Evaluation of Structural Characteristics of Lattice Structure and Proposal of Shear Stopper Lattice for Application to Twist-Morphing Wings

The structural characteristics of a lattice structure depend on the structure of its unit cells. This allows morphing wings to exhibit anisotropic structural characteristics in certain sections and allows them to be lightweight while maintaining the necessary stiffness. In this study, five types of lattice structure are subjected to bending, tensile, compressive, and torsional tests, and the equivalent stiffness of each type is calculated. Among these structures, the cube lattice has high bending stiffness and low torsional stiffness, making it suitable for twist-morphing wings. A twist-morphing wing composed of a cube lattice has relatively low torsional stiffness and can be twisted using an actuator while maintaining the bending stiffness in the wingspan direction.

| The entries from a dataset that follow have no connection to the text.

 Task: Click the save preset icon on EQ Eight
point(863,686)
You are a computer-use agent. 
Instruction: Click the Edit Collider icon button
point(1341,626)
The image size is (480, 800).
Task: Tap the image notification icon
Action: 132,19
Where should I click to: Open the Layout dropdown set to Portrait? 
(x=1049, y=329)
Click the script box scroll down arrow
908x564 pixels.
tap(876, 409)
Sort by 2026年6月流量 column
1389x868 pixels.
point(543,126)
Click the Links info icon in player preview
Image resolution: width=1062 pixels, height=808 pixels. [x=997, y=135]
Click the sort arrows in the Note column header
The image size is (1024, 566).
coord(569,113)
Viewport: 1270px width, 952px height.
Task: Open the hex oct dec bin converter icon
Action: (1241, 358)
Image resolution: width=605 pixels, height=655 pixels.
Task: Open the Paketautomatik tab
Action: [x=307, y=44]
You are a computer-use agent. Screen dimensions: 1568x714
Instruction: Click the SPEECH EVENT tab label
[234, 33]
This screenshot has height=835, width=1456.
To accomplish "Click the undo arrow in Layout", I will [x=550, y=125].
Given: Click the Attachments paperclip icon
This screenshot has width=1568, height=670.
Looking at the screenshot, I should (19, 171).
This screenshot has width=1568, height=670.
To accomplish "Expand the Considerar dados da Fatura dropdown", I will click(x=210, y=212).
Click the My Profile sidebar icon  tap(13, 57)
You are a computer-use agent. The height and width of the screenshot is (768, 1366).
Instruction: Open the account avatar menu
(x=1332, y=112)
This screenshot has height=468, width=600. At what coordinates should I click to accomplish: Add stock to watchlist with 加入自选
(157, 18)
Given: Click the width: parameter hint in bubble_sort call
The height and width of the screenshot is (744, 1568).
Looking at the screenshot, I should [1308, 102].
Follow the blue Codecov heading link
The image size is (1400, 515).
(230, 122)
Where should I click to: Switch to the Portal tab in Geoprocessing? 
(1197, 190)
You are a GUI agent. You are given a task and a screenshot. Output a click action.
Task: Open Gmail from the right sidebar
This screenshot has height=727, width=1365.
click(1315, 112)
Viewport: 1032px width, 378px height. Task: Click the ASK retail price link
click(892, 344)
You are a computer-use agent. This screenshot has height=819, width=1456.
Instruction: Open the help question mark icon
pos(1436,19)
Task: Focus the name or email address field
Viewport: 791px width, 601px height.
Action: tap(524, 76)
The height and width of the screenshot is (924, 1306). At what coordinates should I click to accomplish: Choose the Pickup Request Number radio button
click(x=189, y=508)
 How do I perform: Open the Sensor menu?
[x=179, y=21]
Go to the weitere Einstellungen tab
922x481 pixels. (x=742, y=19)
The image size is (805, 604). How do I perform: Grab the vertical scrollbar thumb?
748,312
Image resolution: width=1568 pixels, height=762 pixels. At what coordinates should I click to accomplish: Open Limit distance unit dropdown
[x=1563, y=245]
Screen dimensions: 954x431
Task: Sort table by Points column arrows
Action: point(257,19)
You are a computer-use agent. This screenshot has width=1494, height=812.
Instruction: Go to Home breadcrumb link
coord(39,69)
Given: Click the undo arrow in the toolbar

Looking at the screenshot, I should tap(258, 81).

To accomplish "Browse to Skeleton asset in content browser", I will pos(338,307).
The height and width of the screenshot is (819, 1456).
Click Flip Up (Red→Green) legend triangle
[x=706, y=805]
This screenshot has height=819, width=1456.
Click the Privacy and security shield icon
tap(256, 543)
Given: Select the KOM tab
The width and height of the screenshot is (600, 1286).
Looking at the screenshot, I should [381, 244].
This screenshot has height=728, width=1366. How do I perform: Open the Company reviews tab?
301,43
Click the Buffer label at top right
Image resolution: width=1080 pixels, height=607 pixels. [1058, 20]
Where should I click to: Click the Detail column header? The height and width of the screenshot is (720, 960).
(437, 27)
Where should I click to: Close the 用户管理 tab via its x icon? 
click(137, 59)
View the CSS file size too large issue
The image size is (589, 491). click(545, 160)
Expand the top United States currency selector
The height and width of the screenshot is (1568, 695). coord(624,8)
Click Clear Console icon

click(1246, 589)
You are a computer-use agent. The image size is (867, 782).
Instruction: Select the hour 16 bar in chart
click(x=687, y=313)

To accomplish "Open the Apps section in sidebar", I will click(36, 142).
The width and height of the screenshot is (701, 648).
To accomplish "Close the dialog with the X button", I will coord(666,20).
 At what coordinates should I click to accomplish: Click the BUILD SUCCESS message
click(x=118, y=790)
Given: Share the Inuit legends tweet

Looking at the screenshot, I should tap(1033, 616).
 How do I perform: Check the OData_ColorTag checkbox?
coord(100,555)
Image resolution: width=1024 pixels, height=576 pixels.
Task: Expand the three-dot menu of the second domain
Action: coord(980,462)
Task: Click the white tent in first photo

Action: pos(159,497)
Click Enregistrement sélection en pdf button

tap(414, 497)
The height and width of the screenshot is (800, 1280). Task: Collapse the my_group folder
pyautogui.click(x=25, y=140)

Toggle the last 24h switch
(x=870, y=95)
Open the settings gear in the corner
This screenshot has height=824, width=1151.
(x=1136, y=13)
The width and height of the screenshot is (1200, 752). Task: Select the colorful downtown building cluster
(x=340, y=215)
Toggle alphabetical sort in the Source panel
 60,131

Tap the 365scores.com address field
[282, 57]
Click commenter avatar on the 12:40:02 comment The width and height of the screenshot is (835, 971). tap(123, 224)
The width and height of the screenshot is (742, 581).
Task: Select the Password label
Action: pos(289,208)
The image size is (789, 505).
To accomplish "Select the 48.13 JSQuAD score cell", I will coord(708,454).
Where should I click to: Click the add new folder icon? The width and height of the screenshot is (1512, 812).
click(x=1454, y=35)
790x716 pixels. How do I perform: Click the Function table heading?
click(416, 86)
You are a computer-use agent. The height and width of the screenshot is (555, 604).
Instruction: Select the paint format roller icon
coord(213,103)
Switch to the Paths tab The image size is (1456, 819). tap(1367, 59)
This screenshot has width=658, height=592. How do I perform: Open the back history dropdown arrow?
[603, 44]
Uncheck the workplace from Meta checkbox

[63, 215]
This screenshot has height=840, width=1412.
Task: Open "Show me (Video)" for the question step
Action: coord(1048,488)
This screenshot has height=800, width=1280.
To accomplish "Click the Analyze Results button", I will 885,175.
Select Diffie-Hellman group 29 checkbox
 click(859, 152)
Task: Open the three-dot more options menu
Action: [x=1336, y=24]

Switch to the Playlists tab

However, the low torsional stiffness can cause excessive torsional deformation when the aircraft is subjected to a large disturbance or load. When the twist angle exceeds a certain value, the torsional stiffness must thus be increased. We propose a shear stopper mechanism and evaluate its effectiveness. A prototype is manufactured and subjected to a torsion test. The results indicate that the proposed mechanism can increase stiffness when the torsional deformation is larger than a certain value. The developed shear stopper is thus effective for morphing wing systems.